┌─ Registros de dados

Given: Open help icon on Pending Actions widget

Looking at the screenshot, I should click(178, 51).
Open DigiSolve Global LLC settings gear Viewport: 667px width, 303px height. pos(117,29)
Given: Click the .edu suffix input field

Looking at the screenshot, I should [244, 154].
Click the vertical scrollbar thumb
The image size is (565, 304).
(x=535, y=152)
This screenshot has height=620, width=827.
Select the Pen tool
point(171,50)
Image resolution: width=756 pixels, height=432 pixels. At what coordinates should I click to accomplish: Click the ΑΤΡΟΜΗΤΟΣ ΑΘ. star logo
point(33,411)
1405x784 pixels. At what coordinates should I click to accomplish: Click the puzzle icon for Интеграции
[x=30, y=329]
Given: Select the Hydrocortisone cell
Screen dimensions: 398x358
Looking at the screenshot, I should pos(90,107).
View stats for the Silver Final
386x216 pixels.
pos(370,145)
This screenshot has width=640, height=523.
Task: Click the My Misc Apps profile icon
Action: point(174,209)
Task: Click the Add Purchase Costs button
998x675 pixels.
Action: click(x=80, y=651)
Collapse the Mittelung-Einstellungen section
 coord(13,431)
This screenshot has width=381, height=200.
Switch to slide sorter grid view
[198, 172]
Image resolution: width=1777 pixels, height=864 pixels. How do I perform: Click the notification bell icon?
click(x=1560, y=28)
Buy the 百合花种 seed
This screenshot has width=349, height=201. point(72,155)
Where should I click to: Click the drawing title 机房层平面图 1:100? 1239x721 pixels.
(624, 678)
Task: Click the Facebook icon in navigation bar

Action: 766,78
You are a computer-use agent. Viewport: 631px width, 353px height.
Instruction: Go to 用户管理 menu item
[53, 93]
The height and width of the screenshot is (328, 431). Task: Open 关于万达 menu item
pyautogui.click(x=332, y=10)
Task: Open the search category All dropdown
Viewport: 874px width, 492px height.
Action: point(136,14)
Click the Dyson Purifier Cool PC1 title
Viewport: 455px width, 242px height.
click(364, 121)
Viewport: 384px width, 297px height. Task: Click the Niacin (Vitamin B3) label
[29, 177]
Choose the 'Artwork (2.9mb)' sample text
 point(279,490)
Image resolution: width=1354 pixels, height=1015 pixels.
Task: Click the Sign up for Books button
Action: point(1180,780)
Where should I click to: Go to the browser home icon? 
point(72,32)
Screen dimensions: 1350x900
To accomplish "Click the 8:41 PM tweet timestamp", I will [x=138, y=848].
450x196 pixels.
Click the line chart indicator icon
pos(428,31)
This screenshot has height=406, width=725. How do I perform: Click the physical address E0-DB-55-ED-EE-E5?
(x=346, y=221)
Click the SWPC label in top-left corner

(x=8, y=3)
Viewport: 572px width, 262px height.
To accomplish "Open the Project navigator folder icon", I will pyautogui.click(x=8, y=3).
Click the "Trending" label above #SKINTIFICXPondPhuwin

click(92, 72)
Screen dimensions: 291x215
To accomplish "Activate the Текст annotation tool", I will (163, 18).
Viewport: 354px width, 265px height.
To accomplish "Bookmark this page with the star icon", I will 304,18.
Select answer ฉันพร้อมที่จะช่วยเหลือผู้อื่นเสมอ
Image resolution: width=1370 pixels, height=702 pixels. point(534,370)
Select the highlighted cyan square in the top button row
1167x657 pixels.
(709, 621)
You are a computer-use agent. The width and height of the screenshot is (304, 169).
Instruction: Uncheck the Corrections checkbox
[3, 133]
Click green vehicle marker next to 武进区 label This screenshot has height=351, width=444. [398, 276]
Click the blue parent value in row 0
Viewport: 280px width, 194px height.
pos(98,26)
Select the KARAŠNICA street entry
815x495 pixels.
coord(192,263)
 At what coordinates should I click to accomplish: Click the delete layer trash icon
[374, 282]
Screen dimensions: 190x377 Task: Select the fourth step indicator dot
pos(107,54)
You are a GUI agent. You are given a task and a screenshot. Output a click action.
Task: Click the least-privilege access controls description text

└─

[Enunciado da tarefa]
Imprima de novo estas linhas sem alterar nada, do começo ao fim da listagem.

[Solução abaixo]
Given: Open help icon on Pending Actions widget

Looking at the screenshot, I should click(178, 51).
Open DigiSolve Global LLC settings gear Viewport: 667px width, 303px height. pos(117,29)
Given: Click the .edu suffix input field

Looking at the screenshot, I should [244, 154].
Click the vertical scrollbar thumb
The image size is (565, 304).
(x=535, y=152)
This screenshot has height=620, width=827.
Select the Pen tool
point(171,50)
Image resolution: width=756 pixels, height=432 pixels. At what coordinates should I click to accomplish: Click the ΑΤΡΟΜΗΤΟΣ ΑΘ. star logo
point(33,411)
1405x784 pixels. At what coordinates should I click to accomplish: Click the puzzle icon for Интеграции
[x=30, y=329]
Given: Select the Hydrocortisone cell
Screen dimensions: 398x358
Looking at the screenshot, I should pos(90,107).
View stats for the Silver Final
386x216 pixels.
pos(370,145)
This screenshot has width=640, height=523.
Task: Click the My Misc Apps profile icon
Action: point(174,209)
Task: Click the Add Purchase Costs button
998x675 pixels.
Action: click(x=80, y=651)
Collapse the Mittelung-Einstellungen section
 coord(13,431)
This screenshot has width=381, height=200.
Switch to slide sorter grid view
[198, 172]
Image resolution: width=1777 pixels, height=864 pixels. How do I perform: Click the notification bell icon?
click(x=1560, y=28)
Buy the 百合花种 seed
This screenshot has width=349, height=201. point(72,155)
Where should I click to: Click the drawing title 机房层平面图 1:100? 1239x721 pixels.
(624, 678)
Task: Click the Facebook icon in navigation bar

Action: 766,78
You are a computer-use agent. Viewport: 631px width, 353px height.
Instruction: Go to 用户管理 menu item
[53, 93]
The height and width of the screenshot is (328, 431). Task: Open 关于万达 menu item
pyautogui.click(x=332, y=10)
Task: Open the search category All dropdown
Viewport: 874px width, 492px height.
Action: point(136,14)
Click the Dyson Purifier Cool PC1 title
Viewport: 455px width, 242px height.
click(364, 121)
Viewport: 384px width, 297px height. Task: Click the Niacin (Vitamin B3) label
[29, 177]
Choose the 'Artwork (2.9mb)' sample text
 point(279,490)
Image resolution: width=1354 pixels, height=1015 pixels.
Task: Click the Sign up for Books button
Action: point(1180,780)
Where should I click to: Go to the browser home icon? 
point(72,32)
Screen dimensions: 1350x900
To accomplish "Click the 8:41 PM tweet timestamp", I will [x=138, y=848].
450x196 pixels.
Click the line chart indicator icon
pos(428,31)
This screenshot has height=406, width=725. How do I perform: Click the physical address E0-DB-55-ED-EE-E5?
(x=346, y=221)
Click the SWPC label in top-left corner

(x=8, y=3)
Viewport: 572px width, 262px height.
To accomplish "Open the Project navigator folder icon", I will pyautogui.click(x=8, y=3).
Click the "Trending" label above #SKINTIFICXPondPhuwin

click(92, 72)
Screen dimensions: 291x215
To accomplish "Activate the Текст annotation tool", I will (163, 18).
Viewport: 354px width, 265px height.
To accomplish "Bookmark this page with the star icon", I will 304,18.
Select answer ฉันพร้อมที่จะช่วยเหลือผู้อื่นเสมอ
Image resolution: width=1370 pixels, height=702 pixels. point(534,370)
Select the highlighted cyan square in the top button row
1167x657 pixels.
(709, 621)
You are a computer-use agent. The width and height of the screenshot is (304, 169).
Instruction: Uncheck the Corrections checkbox
[3, 133]
Click green vehicle marker next to 武进区 label This screenshot has height=351, width=444. [398, 276]
Click the blue parent value in row 0
Viewport: 280px width, 194px height.
pos(98,26)
Select the KARAŠNICA street entry
815x495 pixels.
coord(192,263)
 At what coordinates should I click to accomplish: Click the delete layer trash icon
[374, 282]
Screen dimensions: 190x377 Task: Select the fourth step indicator dot
pos(107,54)
You are a GUI agent. You are given a task and a screenshot. Output a click action.
Task: Click the least-privilege access controls description text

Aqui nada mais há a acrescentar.